======== Data supplied ========
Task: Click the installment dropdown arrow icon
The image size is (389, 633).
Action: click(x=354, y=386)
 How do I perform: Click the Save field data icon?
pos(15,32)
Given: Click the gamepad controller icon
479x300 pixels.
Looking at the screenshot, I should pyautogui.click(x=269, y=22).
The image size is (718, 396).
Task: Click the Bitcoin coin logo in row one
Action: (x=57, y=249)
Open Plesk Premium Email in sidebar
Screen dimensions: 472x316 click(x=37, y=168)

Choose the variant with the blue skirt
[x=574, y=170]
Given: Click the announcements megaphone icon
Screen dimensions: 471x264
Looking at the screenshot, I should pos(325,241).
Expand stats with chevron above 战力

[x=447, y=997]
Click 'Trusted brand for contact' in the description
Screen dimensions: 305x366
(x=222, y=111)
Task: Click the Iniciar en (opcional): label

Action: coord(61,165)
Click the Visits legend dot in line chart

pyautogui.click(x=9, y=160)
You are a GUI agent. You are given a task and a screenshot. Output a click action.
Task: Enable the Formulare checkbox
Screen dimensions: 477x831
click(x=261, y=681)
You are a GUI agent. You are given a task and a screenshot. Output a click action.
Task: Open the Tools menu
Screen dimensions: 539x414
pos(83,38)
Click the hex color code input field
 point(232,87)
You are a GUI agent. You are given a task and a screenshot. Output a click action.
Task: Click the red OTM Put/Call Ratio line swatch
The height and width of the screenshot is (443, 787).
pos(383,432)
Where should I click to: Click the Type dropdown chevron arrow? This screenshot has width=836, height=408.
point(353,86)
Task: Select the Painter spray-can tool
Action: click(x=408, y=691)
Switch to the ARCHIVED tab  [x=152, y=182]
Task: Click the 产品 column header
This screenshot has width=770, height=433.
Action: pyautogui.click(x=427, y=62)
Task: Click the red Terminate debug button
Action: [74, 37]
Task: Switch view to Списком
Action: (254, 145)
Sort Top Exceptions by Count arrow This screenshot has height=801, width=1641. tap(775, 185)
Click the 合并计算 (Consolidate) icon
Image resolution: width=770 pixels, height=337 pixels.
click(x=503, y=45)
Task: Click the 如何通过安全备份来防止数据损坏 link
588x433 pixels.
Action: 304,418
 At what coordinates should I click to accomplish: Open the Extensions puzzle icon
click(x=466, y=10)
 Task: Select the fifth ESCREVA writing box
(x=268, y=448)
========
- Instructions for the task
Set down every entry again, exactly as written.

- Response
Task: Click the installment dropdown arrow icon
The image size is (389, 633).
Action: click(x=354, y=386)
 How do I perform: Click the Save field data icon?
pos(15,32)
Given: Click the gamepad controller icon
479x300 pixels.
Looking at the screenshot, I should pyautogui.click(x=269, y=22).
The image size is (718, 396).
Task: Click the Bitcoin coin logo in row one
Action: (x=57, y=249)
Open Plesk Premium Email in sidebar
Screen dimensions: 472x316 click(x=37, y=168)

Choose the variant with the blue skirt
[x=574, y=170]
Given: Click the announcements megaphone icon
Screen dimensions: 471x264
Looking at the screenshot, I should pos(325,241).
Expand stats with chevron above 战力

[x=447, y=997]
Click 'Trusted brand for contact' in the description
Screen dimensions: 305x366
(x=222, y=111)
Task: Click the Iniciar en (opcional): label

Action: coord(61,165)
Click the Visits legend dot in line chart

pyautogui.click(x=9, y=160)
You are a GUI agent. You are given a task and a screenshot. Output a click action.
Task: Enable the Formulare checkbox
Screen dimensions: 477x831
click(x=261, y=681)
You are a GUI agent. You are given a task and a screenshot. Output a click action.
Task: Open the Tools menu
Screen dimensions: 539x414
pos(83,38)
Click the hex color code input field
 point(232,87)
You are a GUI agent. You are given a task and a screenshot. Output a click action.
Task: Click the red OTM Put/Call Ratio line swatch
The height and width of the screenshot is (443, 787).
pos(383,432)
Where should I click to: Click the Type dropdown chevron arrow? This screenshot has width=836, height=408.
point(353,86)
Task: Select the Painter spray-can tool
Action: click(x=408, y=691)
Switch to the ARCHIVED tab  [x=152, y=182]
Task: Click the 产品 column header
This screenshot has width=770, height=433.
Action: pyautogui.click(x=427, y=62)
Task: Click the red Terminate debug button
Action: [74, 37]
Task: Switch view to Списком
Action: (254, 145)
Sort Top Exceptions by Count arrow This screenshot has height=801, width=1641. tap(775, 185)
Click the 合并计算 (Consolidate) icon
Image resolution: width=770 pixels, height=337 pixels.
click(x=503, y=45)
Task: Click the 如何通过安全备份来防止数据损坏 link
588x433 pixels.
Action: 304,418
 At what coordinates should I click to accomplish: Open the Extensions puzzle icon
click(x=466, y=10)
 Task: Select the fifth ESCREVA writing box
(x=268, y=448)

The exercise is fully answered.